Vie privée, vie publique, l’exemple François Bayrou

par Kephas

Par tradition et conviction, je me situe politiquement à droite, j’estime que la dette est un sujet prioritaire, que l’homme doit être encouragé à entreprendre, que si des mesures de protection doivent exister pour ne pas laisser les plus fragiles d’entre nous de côté (en préservant notamment notre modèle de santé qui permet à ceux qui sont malades de se soigner dans des conditions décentes), il ne faut pas négliger les corps intermédiaires qui doivent être valorisés. Je suis intimement convaincu que les associations, l’action individuelle peuvent ainsi limiter les carences d’un Etat qui ne peut, ni ne doit tout faire. Je croyais sincèrement à la société de la reconnaissance d’Hervé Morin, idée certainement utopique mais qui avait le mérite de n’exclure personne, en mettant en valeur le rôle de chacun dans la société, sans faire preuve de communautarisme, aucune.

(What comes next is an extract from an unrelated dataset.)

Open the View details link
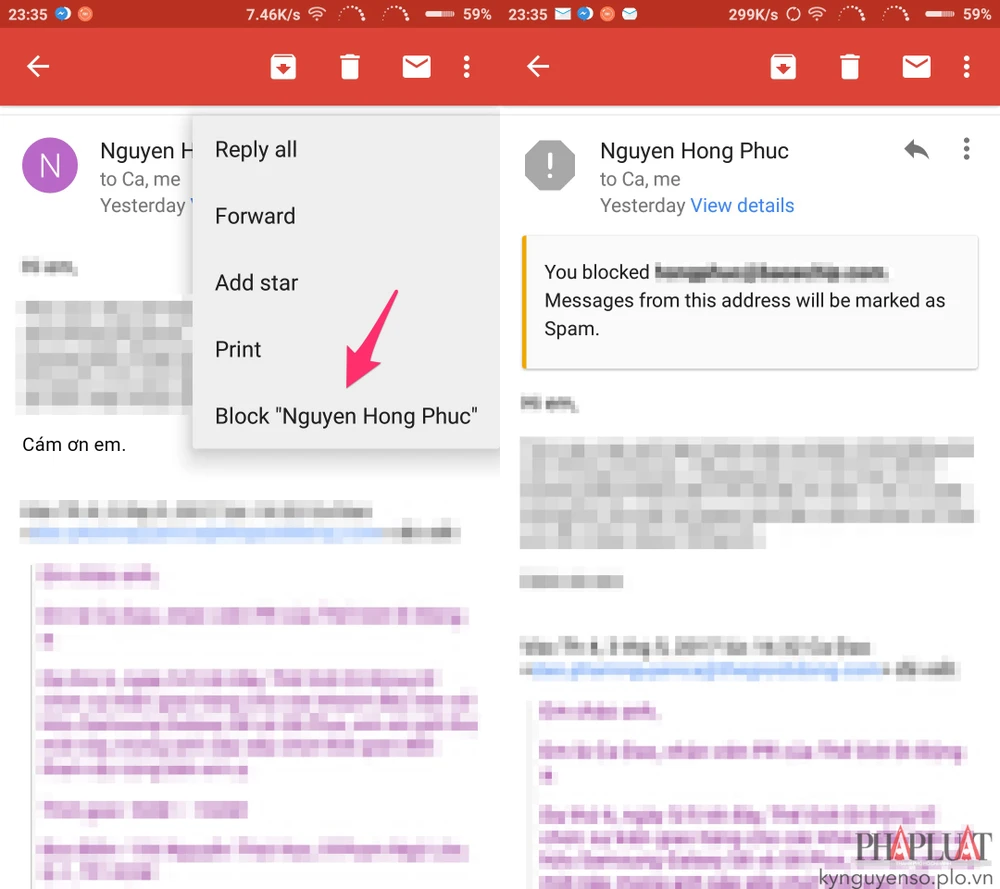The image size is (1000, 889). coord(742,206)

L’insécurité doit également être combattue. Agressé à plusieurs reprises, je sais comme il peut sembler dur de prendre le train à six heures du matin, chaque samedi, la peur au ventre, toujours aux aguets, par crainte de se faire agresser, que le laxisme n’a rien de bon, que la répression doit nécessairement exister mais que la volonté de certains de commettre des délits est aussi dû à un problème d’éducation, de la faillite d’un système où les hommes ne croient plus en rien, ni à l’idée de construire une famille, ni à celle d’accepter que tout ne peut être contrôlé, tout n’est pas acceptable et que quelque chose nous dépasse nécessairement. Ayant l’occasion d’assister plusieurs fois par mois à des procès, il est frappant de voir les circonstances qui poussent les prévenus à passer à l’acte (pour les délits routiers, par exemple), cela en est d’une tristesse inouie. Certaines règles doivent exister. La liberté s’inscrit dans un cadre de règles préalablement définies, de limites à ne pas franchir, et qu’il faut les respecter

L’éducation est aussi un sujet d’importance, ce qu’on demande à l’école est inadéquat, elle est là pour instruire, non pour éduquer. Sur certains de ces sujets, j’en consacrerai des articles bien plus en fournis.

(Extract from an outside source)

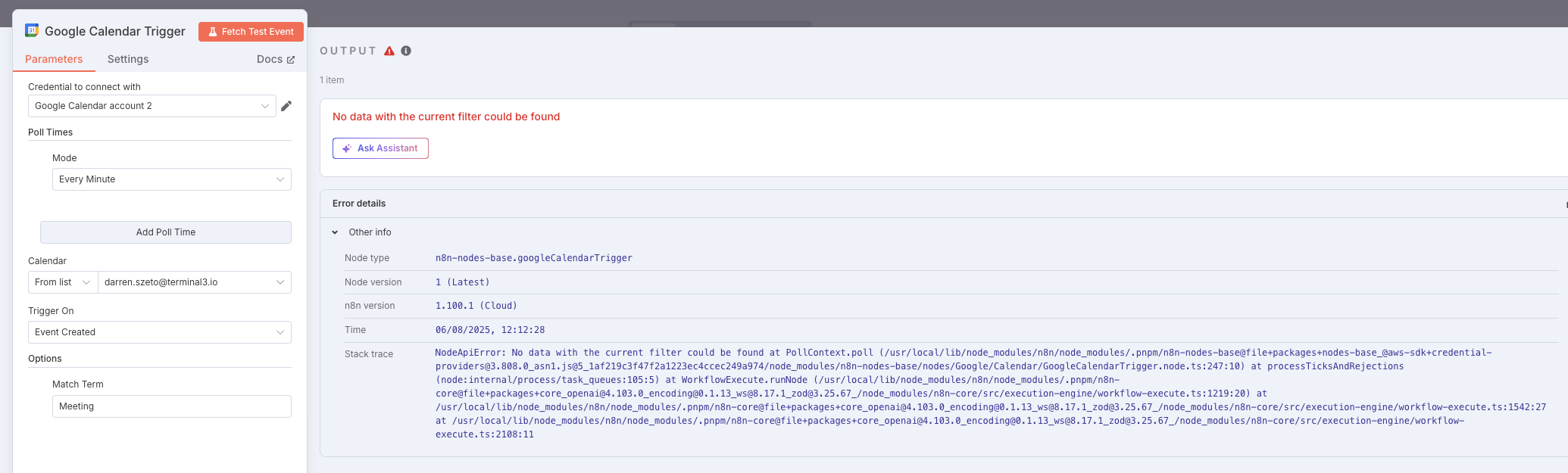Expand the Mode dropdown showing Every Minute
Screen dimensions: 1568x473
tap(171, 179)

Il s’agit désormais d’évoquer le nom de François Bayrou. C’est un homme dont je ne comprends pas la démarche politique. Il est catholique pratiquant, j’ai eu l’occasion de le rencontrer à deux reprises, notamment ce soir, à la sortie de ma paroisse. Ayant eu l’occasion de discuter avec l’une de ses proches, j’ai su et compris à quel point sa foi était profonde, plusieurs exemples, relatifs à sa vie privée et dont il est inopportun de les publier ici, m’ont été donnés et je n’ai pas de raison de mettre en doute ses convictions les plus profondes. Néanmoins, je m’interroge. Comment agir en tant que Chrétien en politique ? Doit-on à ce point dissocier vie privée et vie publique ? On peut qu’observer que Christine Boutin a le courage de vivre en totalement adéquation avec la doctrine de l’Eglise (sur laquelle on reviendra). François Bayrou fait un choix radicalement différent. Il dissocie sa vie politique, de sa vie privée. L’exemple le plus frappant est celui se référant aux sujets de société, sur lesquels Koztoujours revient avec son habileté habituelle. A ces questions, je n’ai pas de réponse, j’aurai tant aimé en avoir.